Я понимал Юльку. Регулярные Лешкины запои и загулы частенько доводили ее до ручки. Сколько раз она бегала по всему району в поисках своего любимого мужа, внезапно решившего по синей грусти уехать, например, в Тверь. Как правило, до Твери он не доезжал и делал экстренную остановку на лавочке в ближайшем сквере, где и проводил остаток ночи в том случае, если Юлька его не находила. Иногда у Лехи наступали периоды просветления. В такие дни он внезапно превращался в примерного семьянина, варил чудесные борщи и рассуждал о политике перед телевизором на кухне.

- Ладно, Алексей, тогда иди спать, на днях созвонимся, – сказал я, зная, что ни на каких днях мы не созвонился и  неизвестно когда теперь встретимся.

       Мы дружно потушили бычки о потрескавшийся грязный подоконник, как водится, крепко обнялись, и, попрощавшись несколькими стандартными фразами, разошлись как в море корабли. Дойдя до лестничного пролета между вторым и первым этажом, я остановился, достал из рукава баклажку пива и начал методично ее опустошать, глядя куда-то в пол.
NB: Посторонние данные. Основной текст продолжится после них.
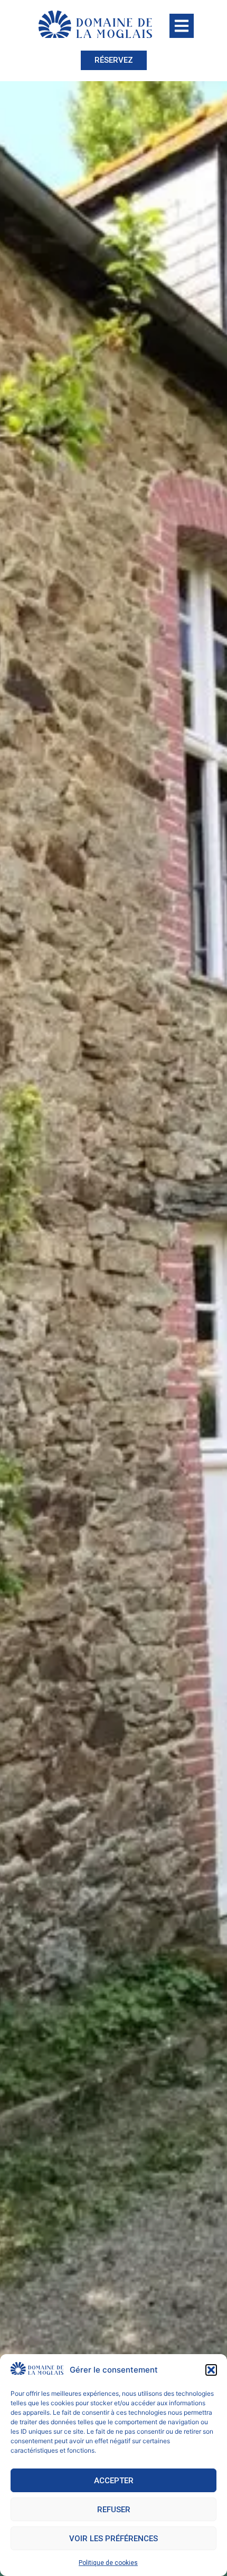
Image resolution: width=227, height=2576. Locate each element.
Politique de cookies (108, 2563)
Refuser (113, 2509)
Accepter (114, 2480)
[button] (211, 2370)
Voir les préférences (113, 2538)
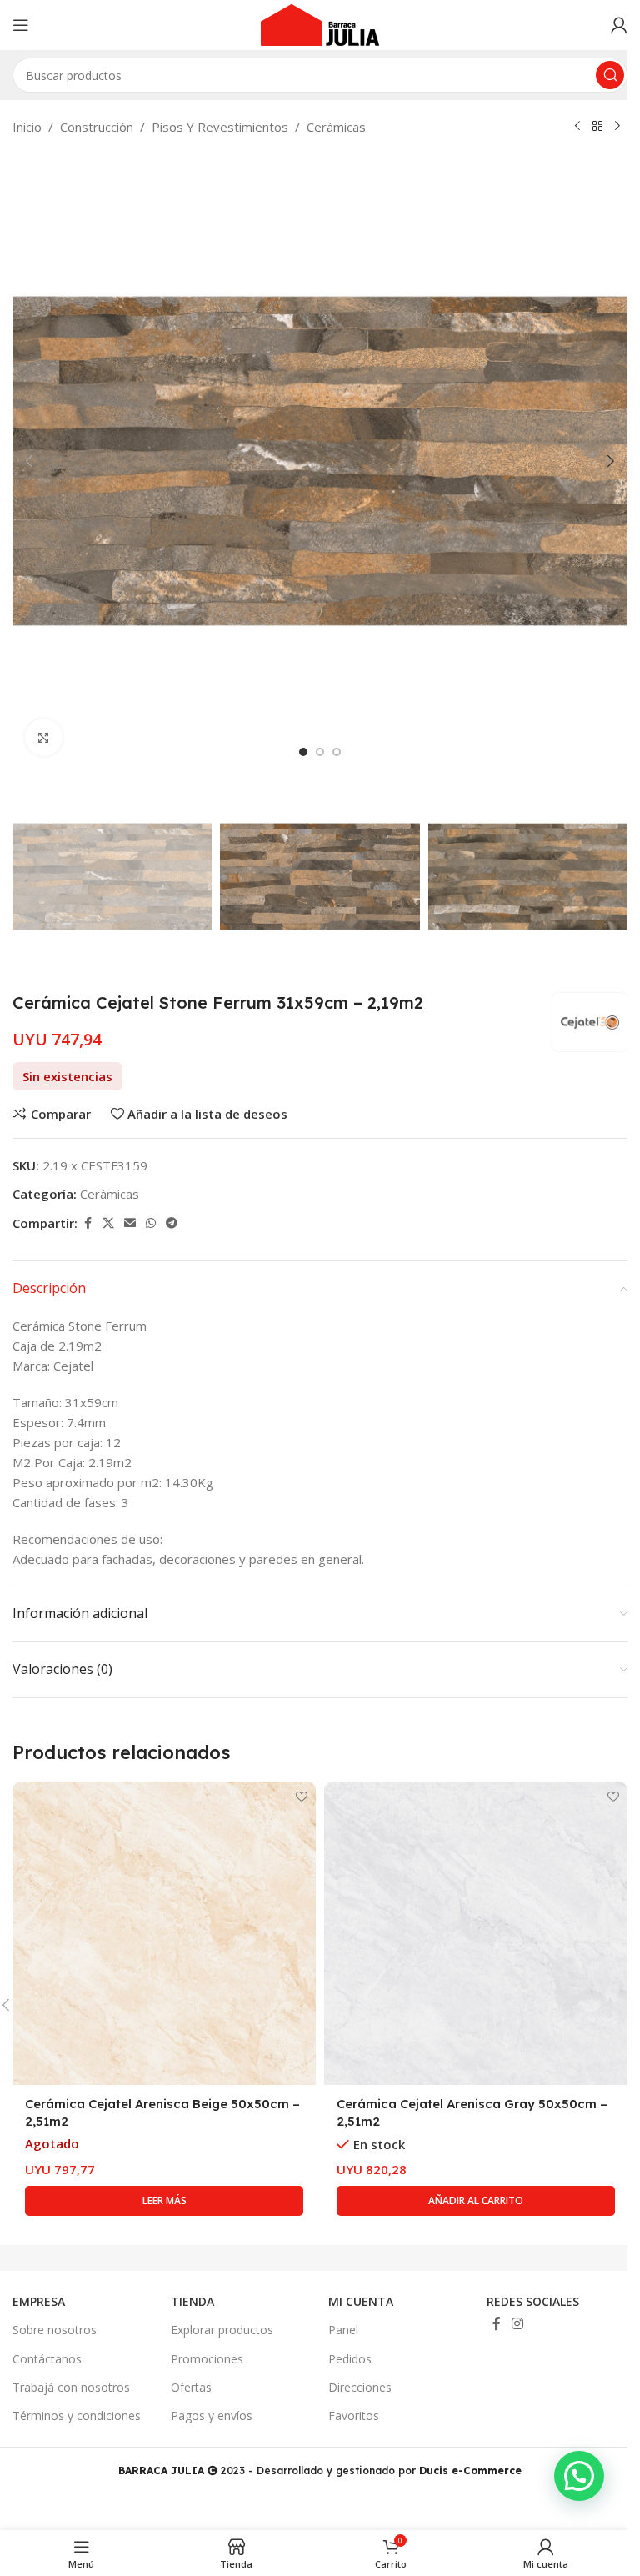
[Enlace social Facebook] (88, 1223)
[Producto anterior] (578, 127)
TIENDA (192, 2301)
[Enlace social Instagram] (518, 2324)
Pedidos (350, 2359)
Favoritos (353, 2415)
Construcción (96, 126)
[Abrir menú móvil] (21, 25)
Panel (343, 2330)
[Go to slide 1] (303, 752)
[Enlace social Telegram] (171, 1223)
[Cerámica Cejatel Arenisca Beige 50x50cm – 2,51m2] (164, 1933)
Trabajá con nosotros (71, 2387)
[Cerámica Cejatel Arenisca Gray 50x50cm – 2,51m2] (476, 1933)
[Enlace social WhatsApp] (151, 1223)
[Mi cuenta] (619, 25)
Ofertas (191, 2387)
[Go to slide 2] (320, 752)
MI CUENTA (360, 2301)
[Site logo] (320, 23)
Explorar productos (222, 2330)
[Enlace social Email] (130, 1223)
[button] (29, 461)
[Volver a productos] (598, 127)
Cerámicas (336, 126)
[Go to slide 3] (336, 752)
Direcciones (360, 2387)
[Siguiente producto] (618, 127)
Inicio (27, 126)
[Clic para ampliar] (43, 737)
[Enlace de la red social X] (108, 1223)
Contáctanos (47, 2359)
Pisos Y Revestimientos (220, 126)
Зря, конечно, зашел. Знал ведь, что так будет. Если бы не погода, то посидел бы на лавочке во дворе часик и пошел бы домой, Татьяне бы походу позвонил. Помню, этот двор мне нравился с самого детства, здесь была какая-то уникальная теплая атмосфера. Даже не смотря на то, что подавляющее большинство населения окрестных домов составляют наркоманы и алкоголики в Лехином дворе можно было поймать необъяснимое, радостное настроение. Порелаксировать, как сейчас модно говорить. Когда нам было лет по девять, мы созванивались с Лешей по городскому телефону (о мобильниках и речи еще не было) и договаривались о встрече в определенное время. Местом встречи и, соответственно, нашим отправным пунктом всегда был Лехин двор. Я специально приходил немного раньше, чтобы подзарядиться энергетикой этого удивительного места, присаживался на лавочку около сломанных качелей и изучал взглядом фасады прилегающих домов, отмечая, где есть занавески на окнах, а где нет. С тех пор прошло много лет, а двор ни капельки не изменился.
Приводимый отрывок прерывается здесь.